--- Provided entries Enclosed Below ---

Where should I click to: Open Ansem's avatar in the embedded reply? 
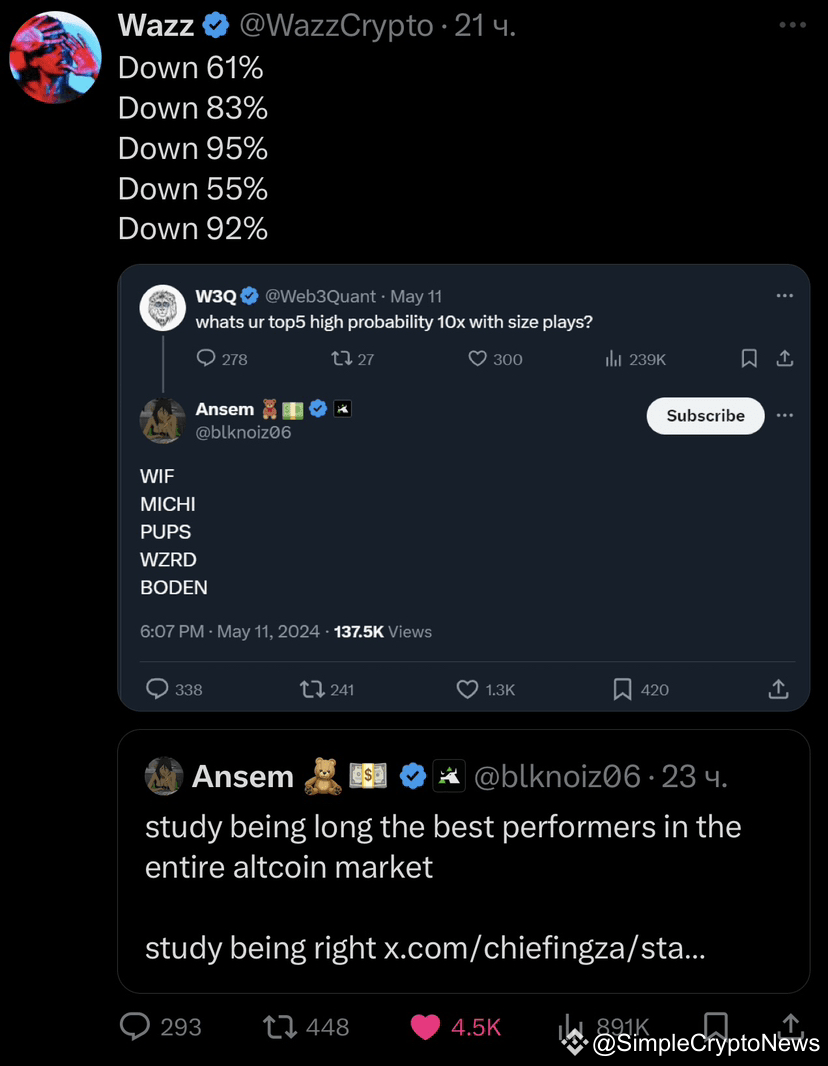coord(162,420)
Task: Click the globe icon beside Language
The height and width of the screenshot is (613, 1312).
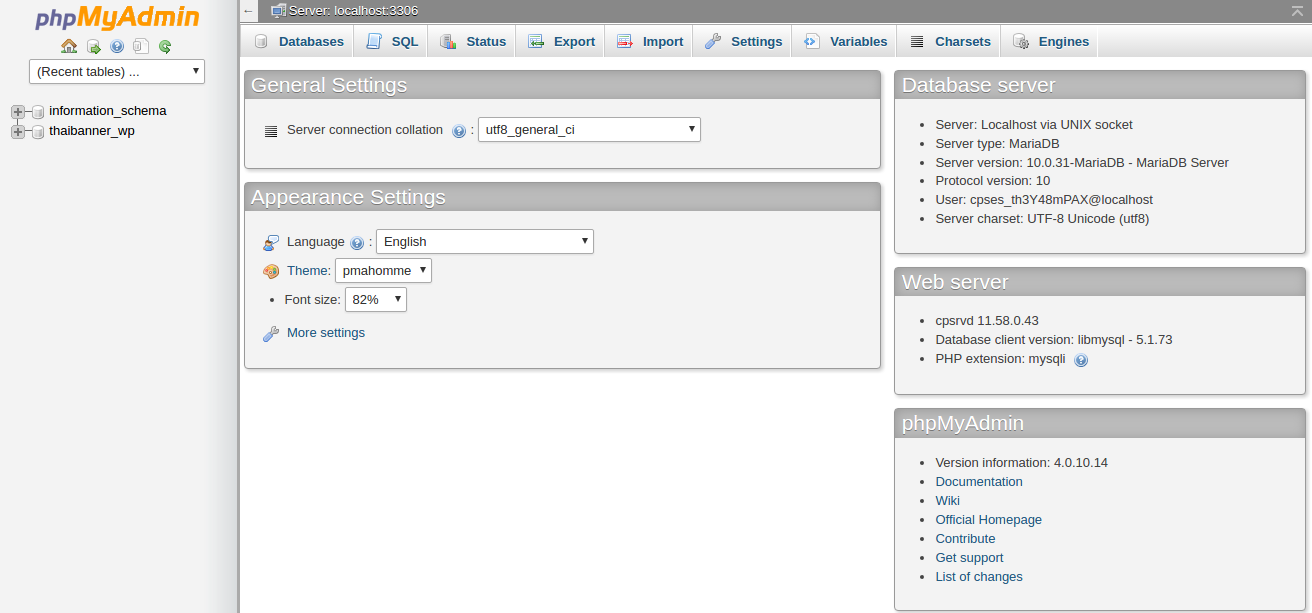Action: [x=270, y=242]
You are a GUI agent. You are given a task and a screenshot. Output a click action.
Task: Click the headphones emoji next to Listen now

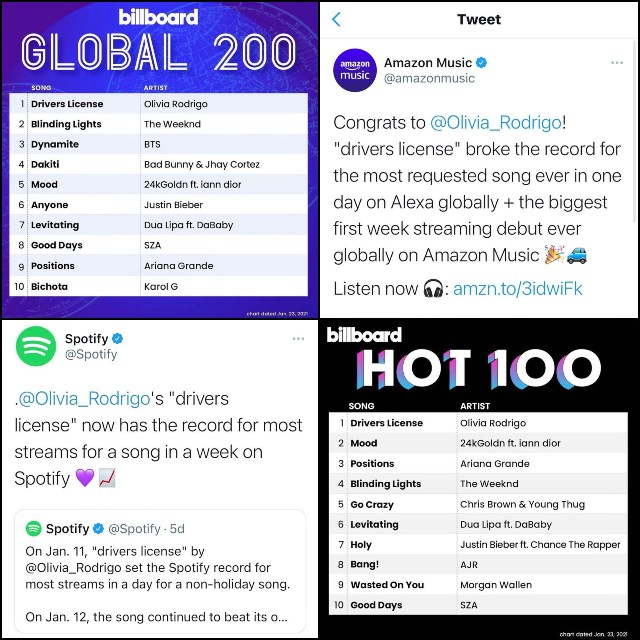tap(433, 289)
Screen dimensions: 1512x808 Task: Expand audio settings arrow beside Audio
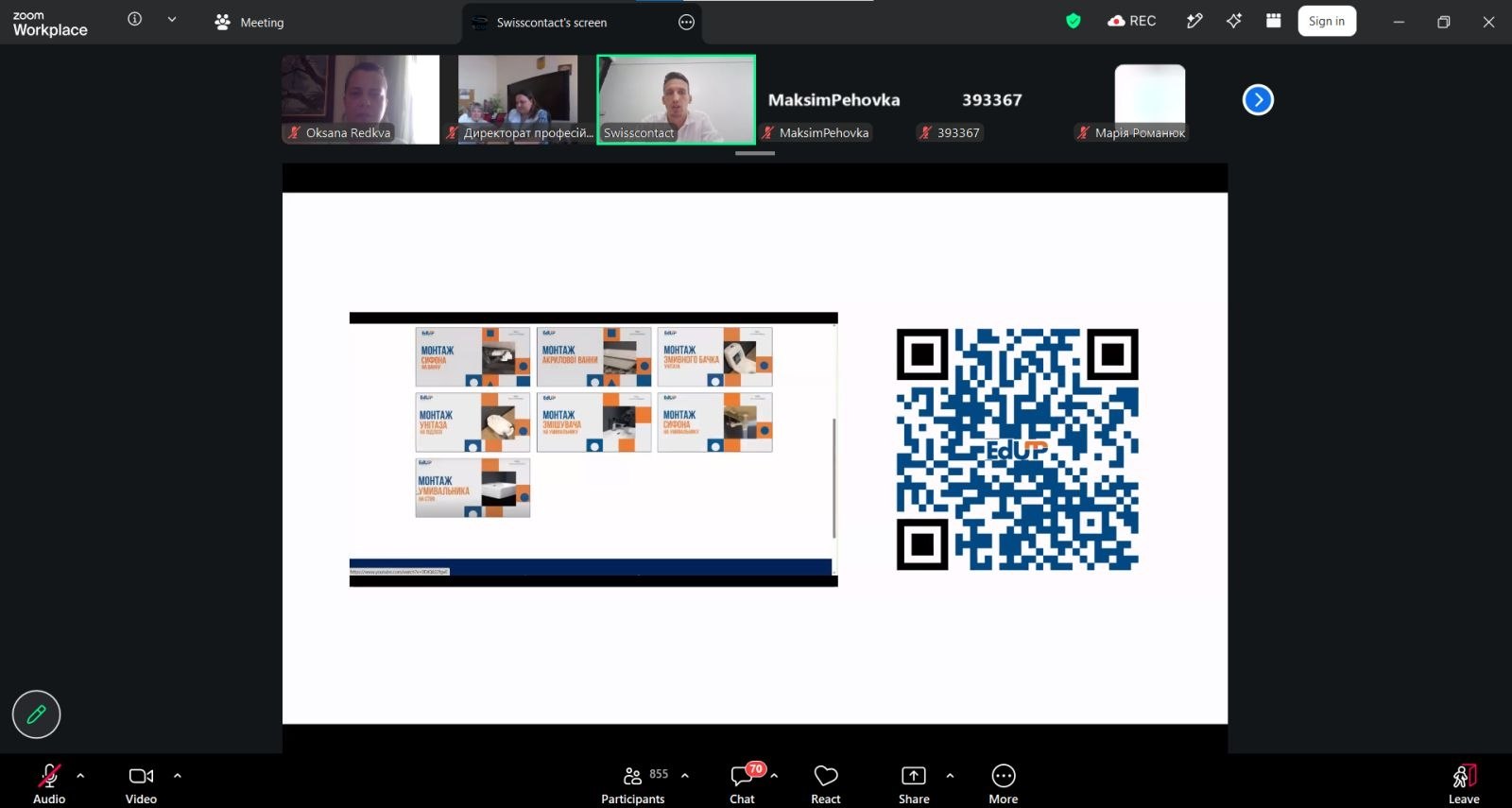tap(80, 776)
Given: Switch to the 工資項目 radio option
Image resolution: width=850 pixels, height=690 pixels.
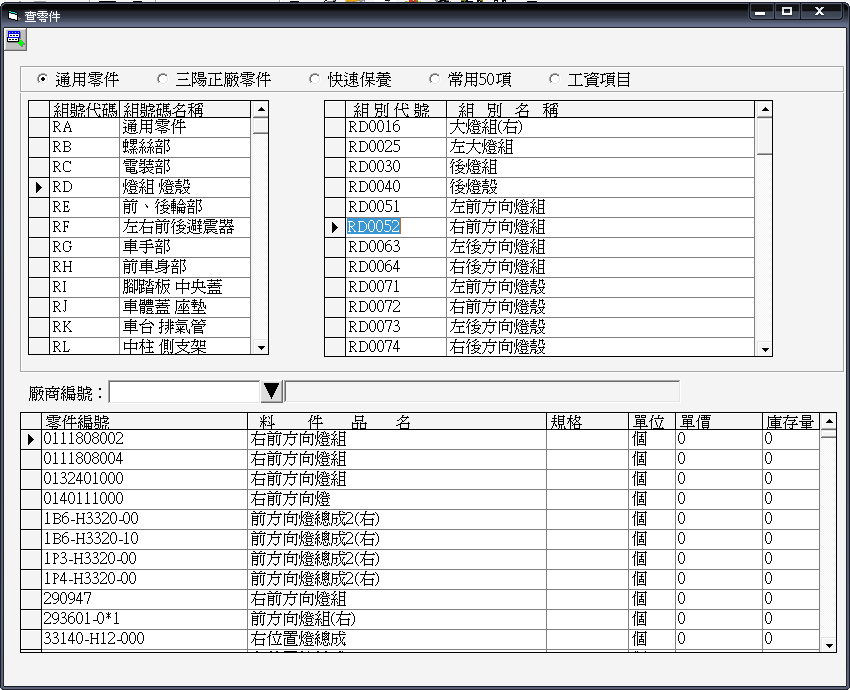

--- End of Enclosed Provided entries ---

All entries should be reproduced exactly; no picture belongs in the result.

Where should I click to: Open Ansem's avatar in the embedded reply? 
coord(162,420)
Task: Click the globe icon beside Language
The height and width of the screenshot is (613, 1312).
Action: [x=270, y=242]
You are a GUI agent. You are given a task and a screenshot. Output a click action.
Task: Click the headphones emoji next to Listen now

tap(433, 289)
Screen dimensions: 1512x808 Task: Expand audio settings arrow beside Audio
tap(80, 776)
Given: Switch to the 工資項目 radio option
Image resolution: width=850 pixels, height=690 pixels.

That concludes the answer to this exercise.